Highlights that impressed me from the video on the Go language

Go is a new programming language developed by google and a lot of big names and you can find out all about it on it's wikipedia page here or on it's website here, or you could watch the hour long video here on youtube.

Anyway here are the highlights I got out of that video. I'll still need to read what's on the website to understand the language better, but it does raise my interest now. They wanted quick build times, better support for concurrency and a mixture of the advantages of static and dynamically typed languages. So here they are in no particular order.
  • Very fast compilation. Im guessing on large codebases this can make a big enough difference. It's interesting anyway.
  • Adding methods to anything. To investigate
    1. Does this mean I can add methods to any existing type?
    2. Does this mean I can add methods to an instance of a type?

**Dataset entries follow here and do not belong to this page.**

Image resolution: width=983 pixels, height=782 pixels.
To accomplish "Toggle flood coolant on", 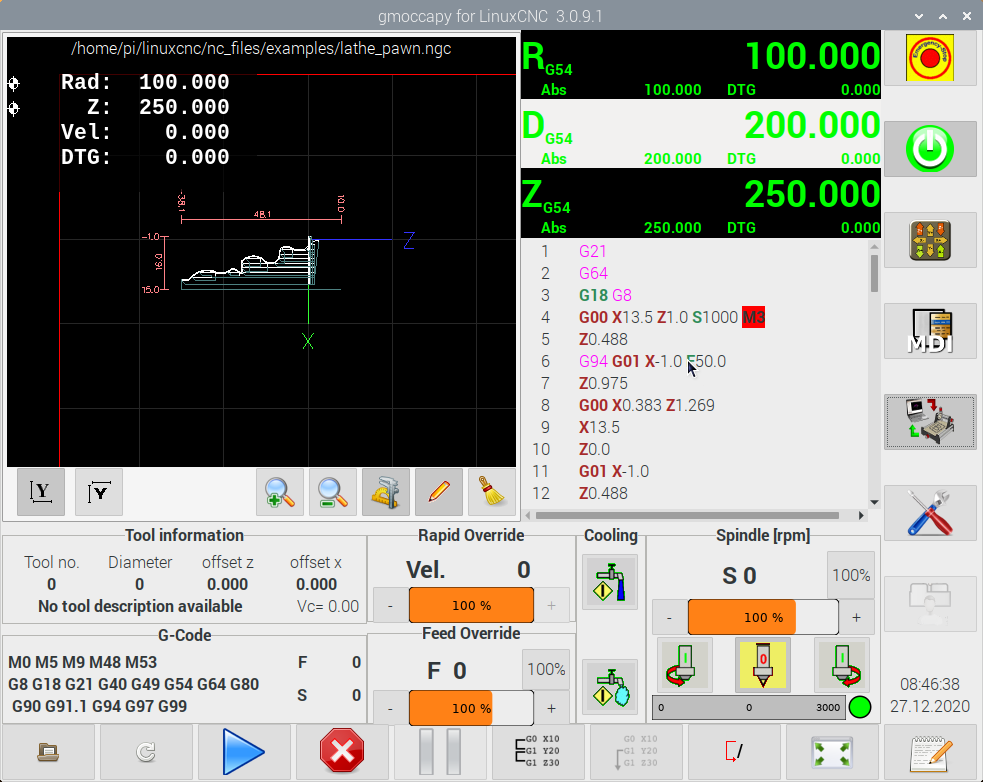I will click(x=609, y=581).
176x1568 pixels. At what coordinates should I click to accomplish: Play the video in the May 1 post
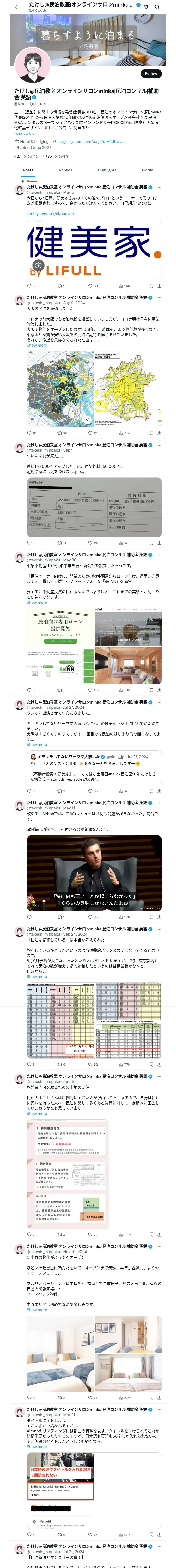94,873
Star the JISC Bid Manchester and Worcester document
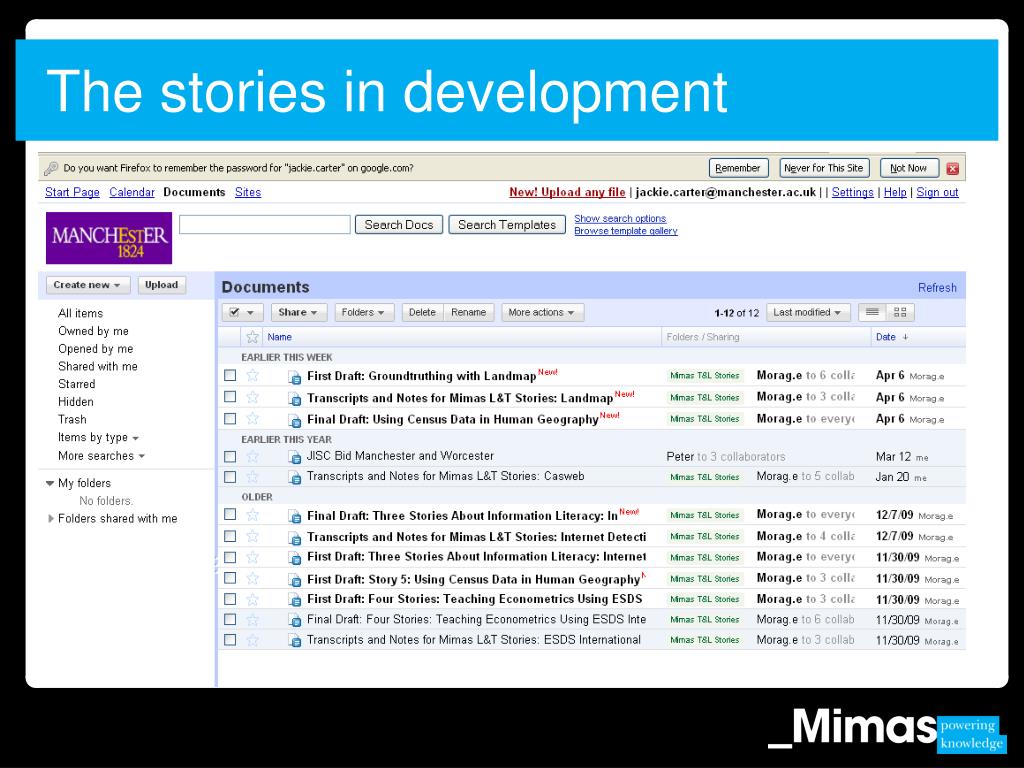1024x768 pixels. point(252,456)
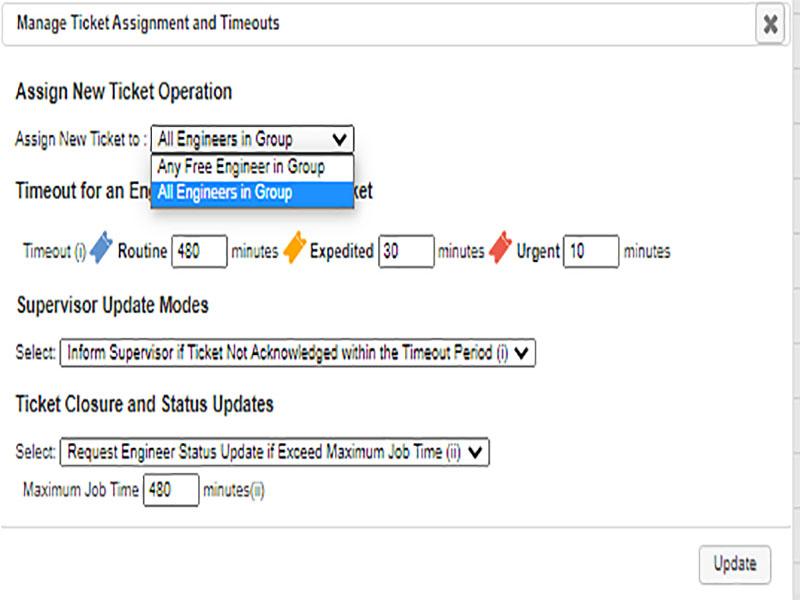Click the blue Routine ticket icon
The image size is (800, 600).
pyautogui.click(x=101, y=250)
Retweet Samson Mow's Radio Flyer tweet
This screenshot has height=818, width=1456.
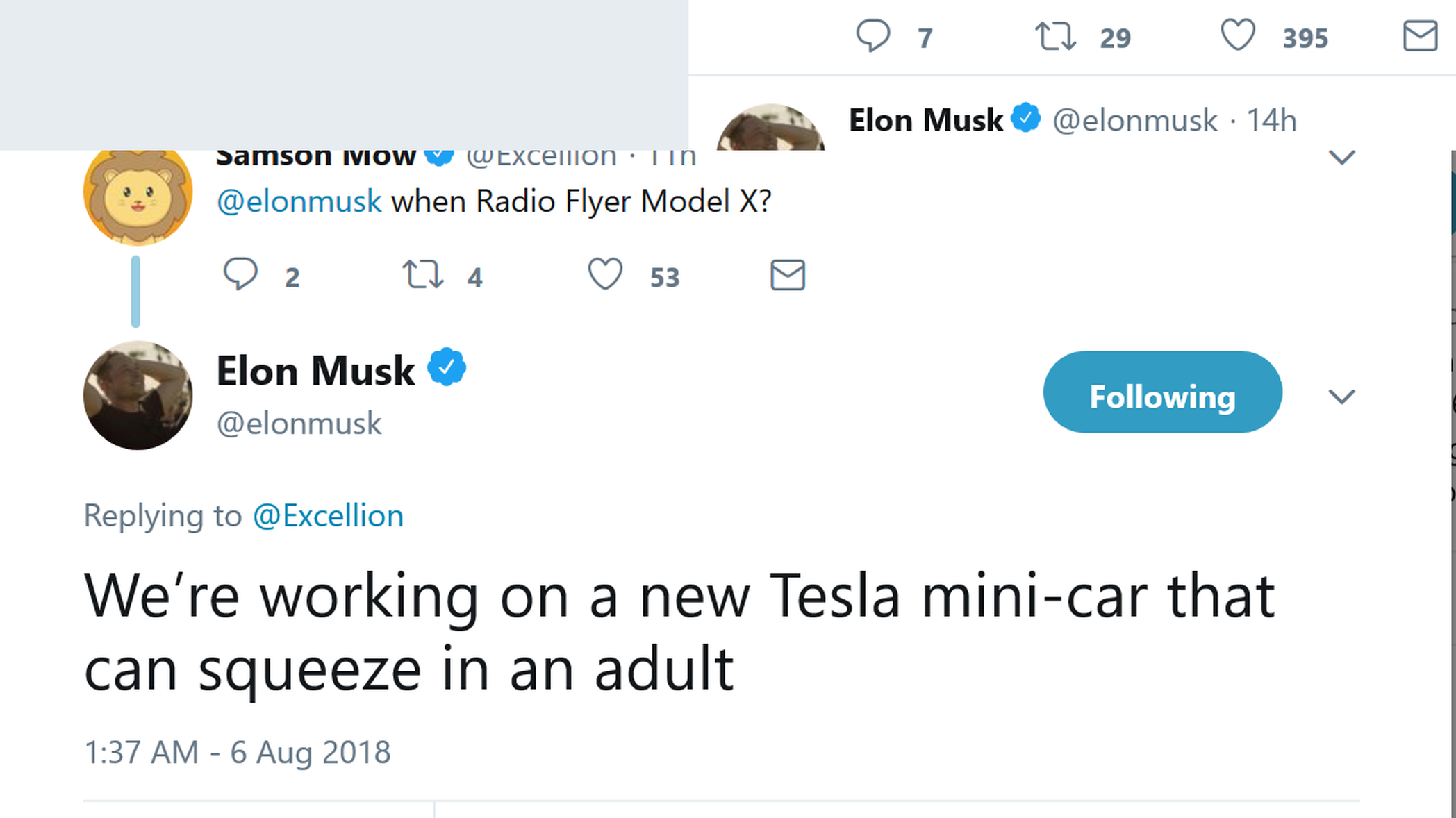click(423, 274)
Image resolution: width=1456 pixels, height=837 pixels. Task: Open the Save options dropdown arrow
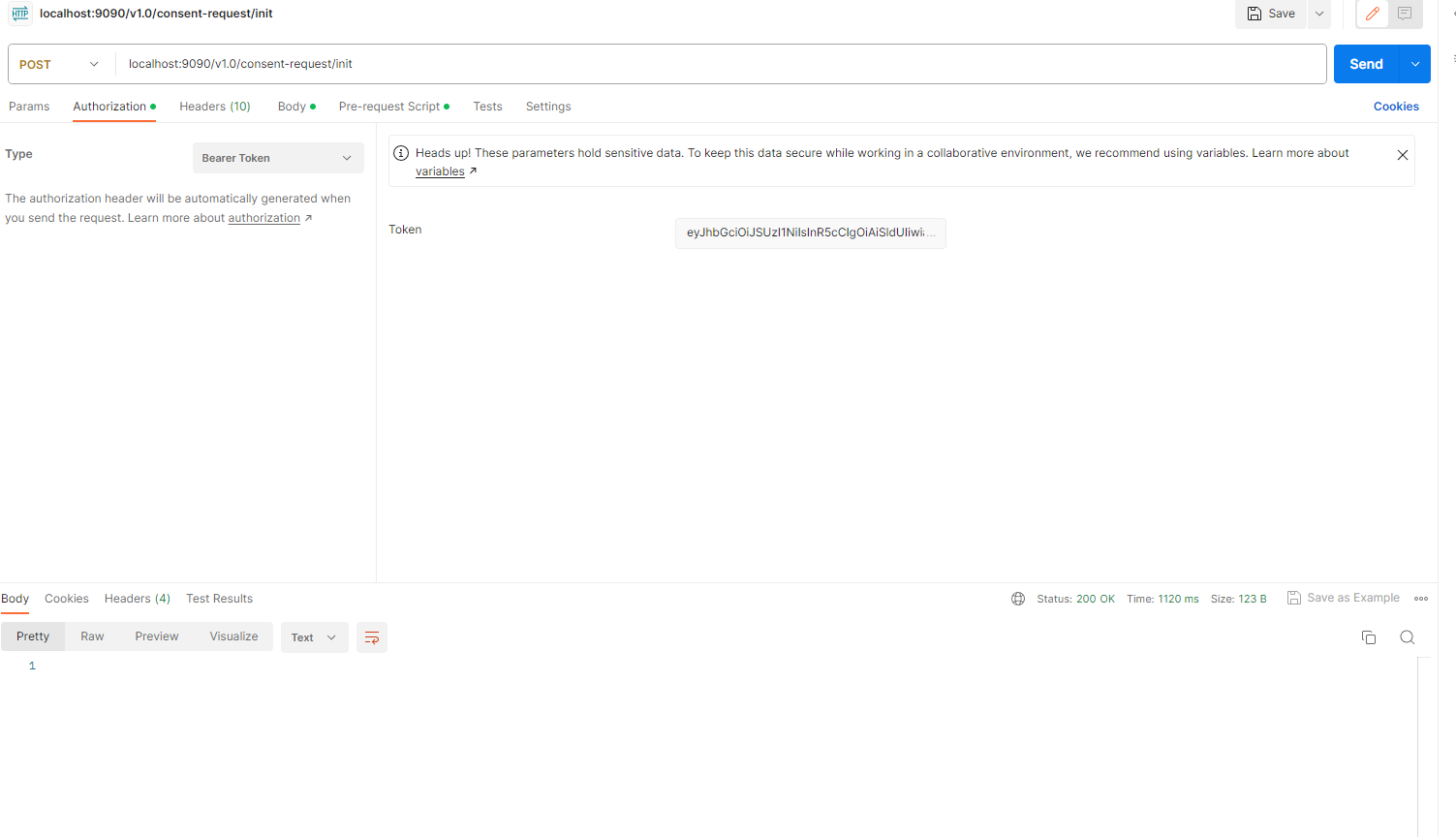click(1319, 14)
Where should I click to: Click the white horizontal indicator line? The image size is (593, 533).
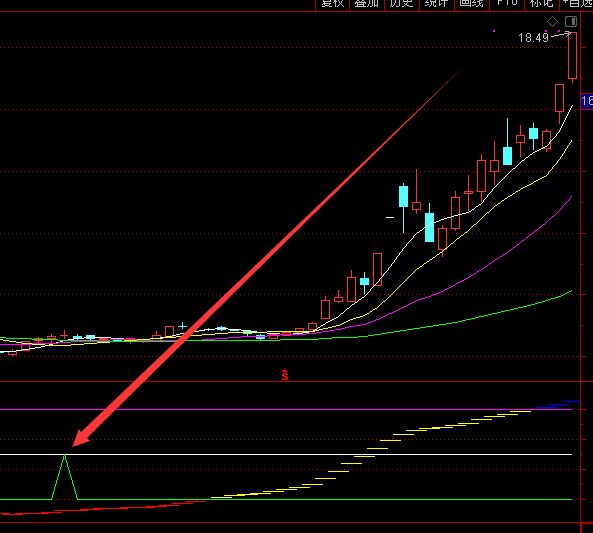click(286, 454)
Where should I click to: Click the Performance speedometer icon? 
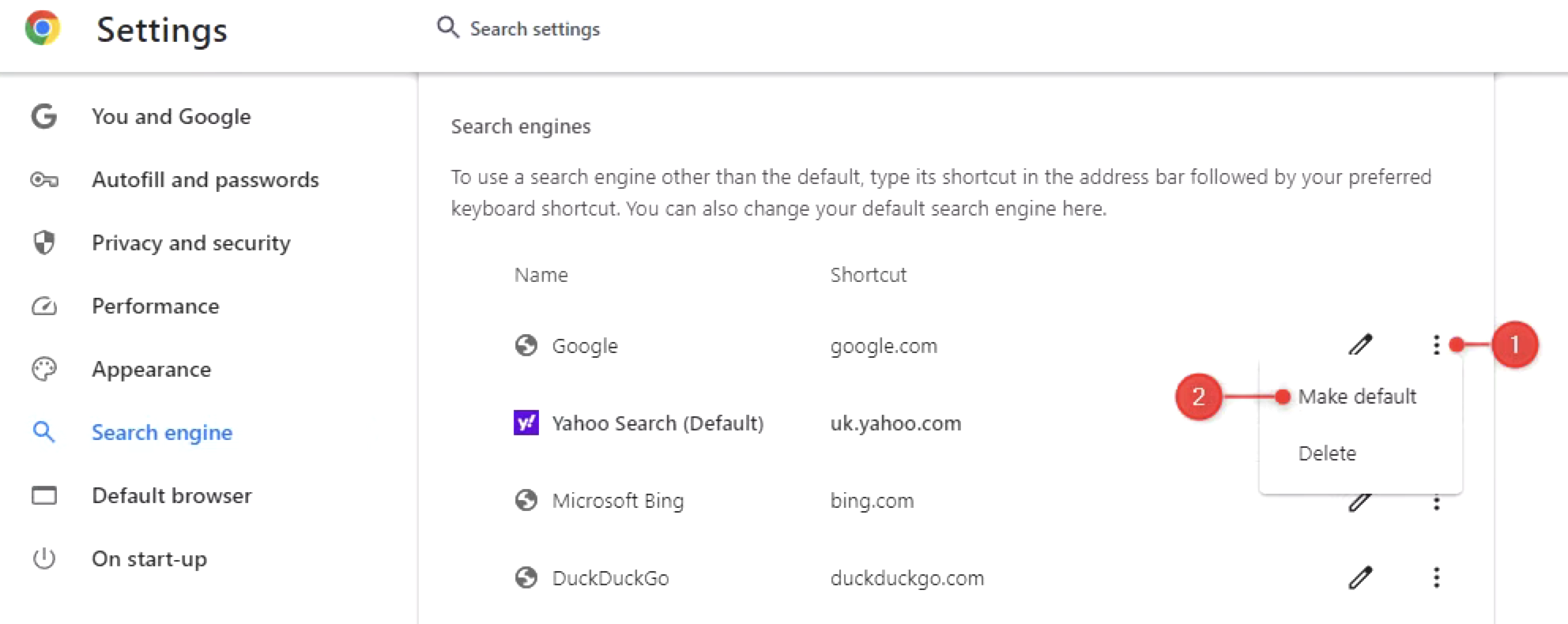(44, 306)
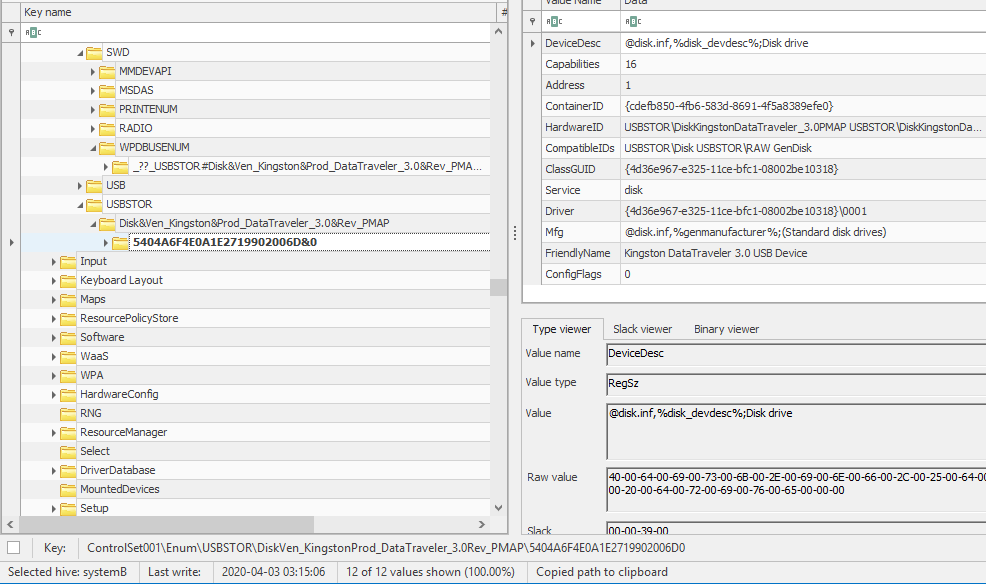This screenshot has width=986, height=584.
Task: Expand the Software key node
Action: 55,337
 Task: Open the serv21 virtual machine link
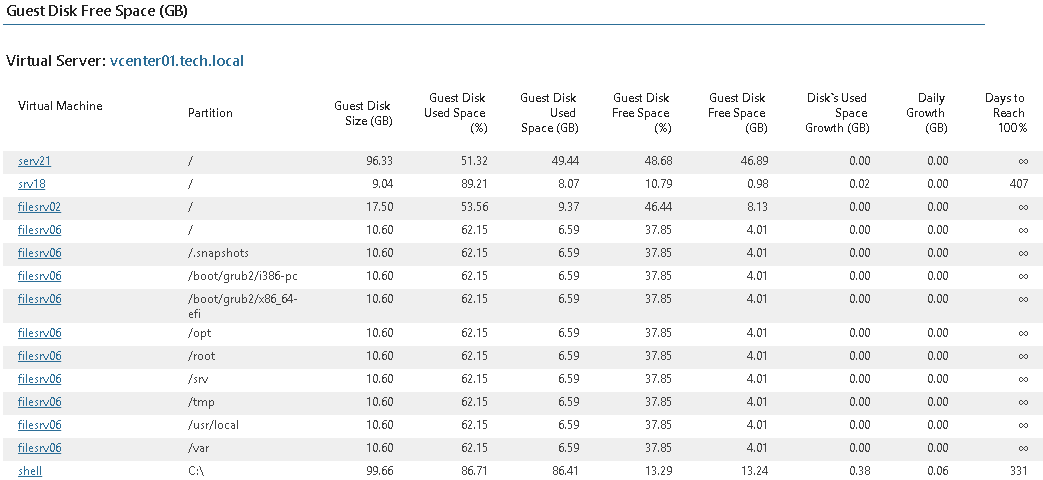point(35,161)
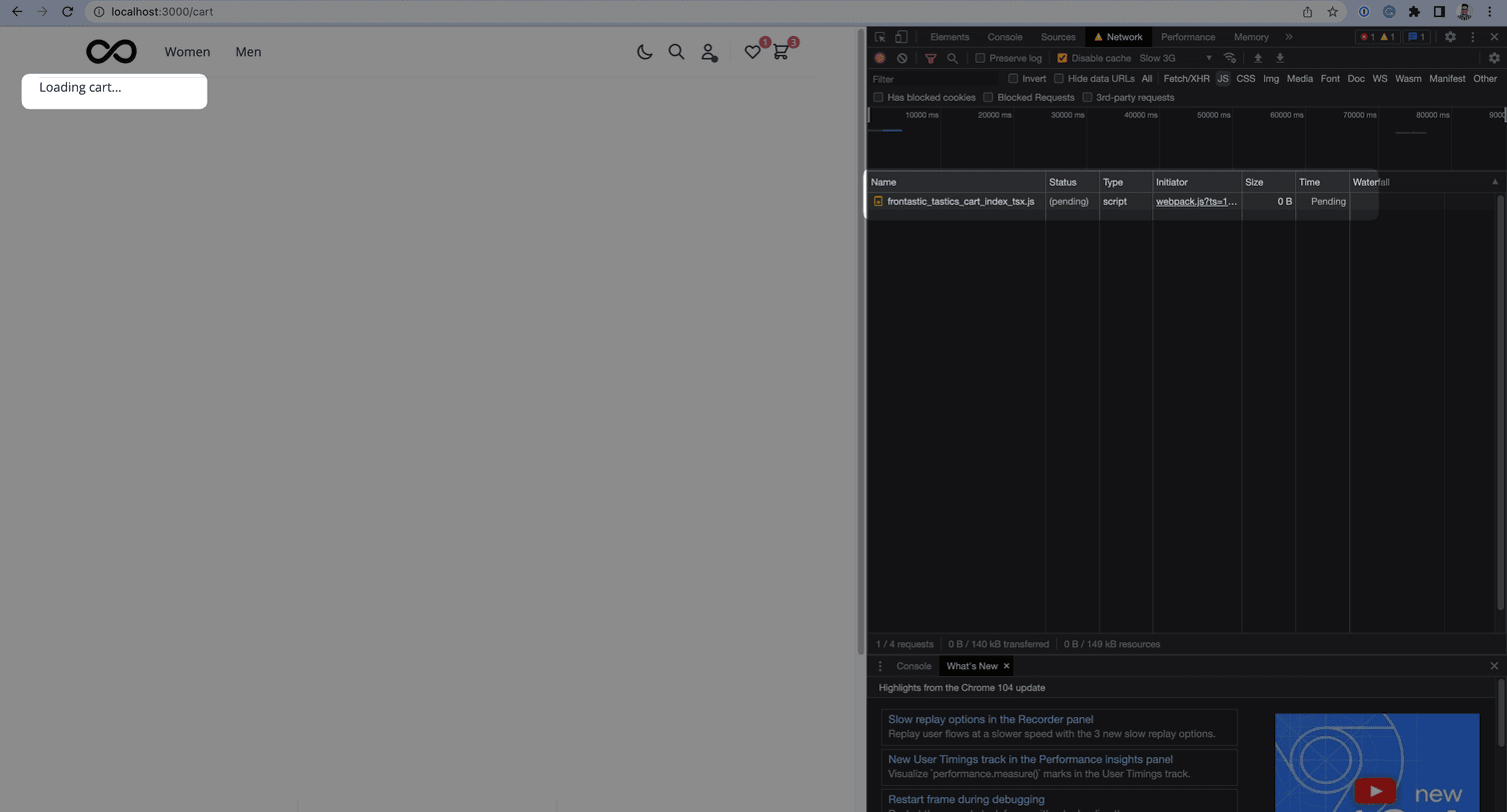Open the site search magnifier icon

677,52
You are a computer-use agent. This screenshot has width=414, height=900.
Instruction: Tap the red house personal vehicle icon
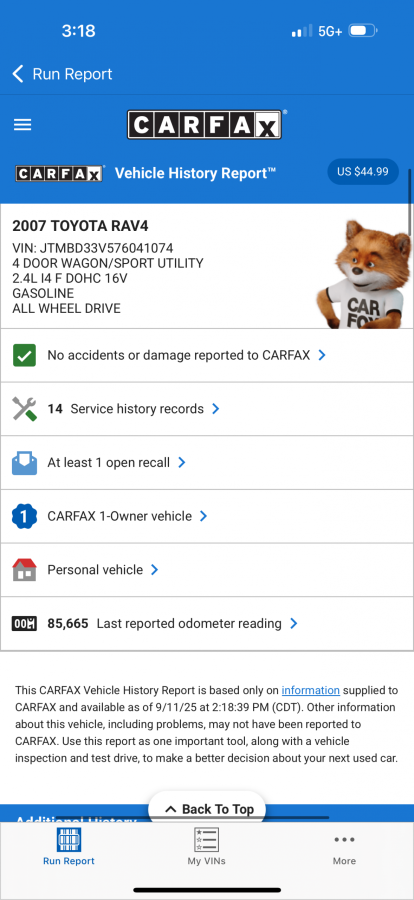tap(24, 570)
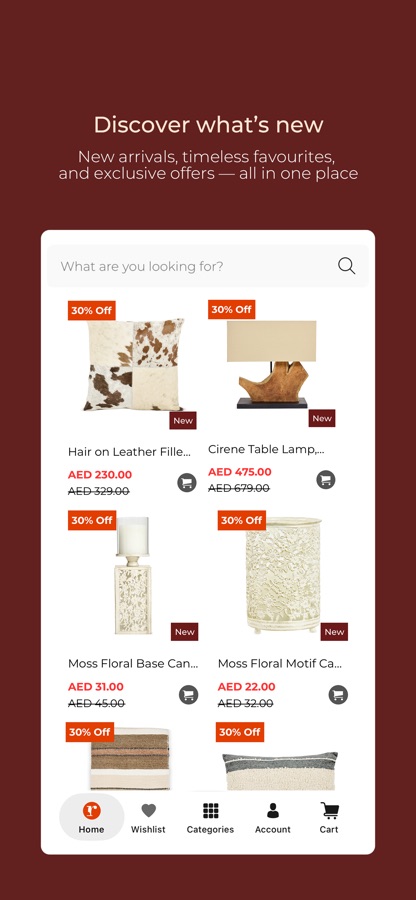
Task: Open the Cirene Table Lamp product image
Action: click(272, 364)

  • Automatically implemented interfaces. This is kinda cool actually. An interface is declared as a bunch of behavior and anything which exhibits this behavior now implements that interface. Which kinda gives you a duck typing like thing. implements as a keyword does not even exist.
  • Unicode characters can be used in variables. π = 3.14159 is valid code.
  • Making code async is trivial. Declare a function and just type go <function name>. The function executes in an async manner. Apparently whatever threading like thing they've used is very efficient because they demonstrated launching about 100,000 of these goroutines and they all executed in a matter of seconds.
  • Erlang style, you create channels for communications. Channels can carry anything including other channels. You drop stuff into channels and pull them out of channels. This makes writing multi-threaded or client server apps look very simple. To investigate
    1. How easy is it to distribute this over a network? Can I just toss a bunch of goroutines onto other machines?
  • Closures, which should make a lot of people very happy.
  • Reflection. To investigate
  • Dynamic types. To investigate
    1. What is this? Is it like .NET?
    2. Can I call any method on it?
    3. Does it automatically implement all interfaces?
  • 10-20% slower than compiled C code. That's quite impressive.
  • ARM compiler.
    1. huh? Does this mean people can use go to write code for phones and mp3 players?
  • Automatic memory management. There's talk about a concurrent gc.
  • Some important libraries apparently already exist like for html templating and testing.
  • There was something about slices and arrays and maps. Need to investigate further to see if they have anything cool. Like the select, map, reduce type operations on slices or arrays?

5 comments:

  1. Nice article! I was in need of a programmer's perspective of the language. This gives good incentive to start exploring this, as you've said.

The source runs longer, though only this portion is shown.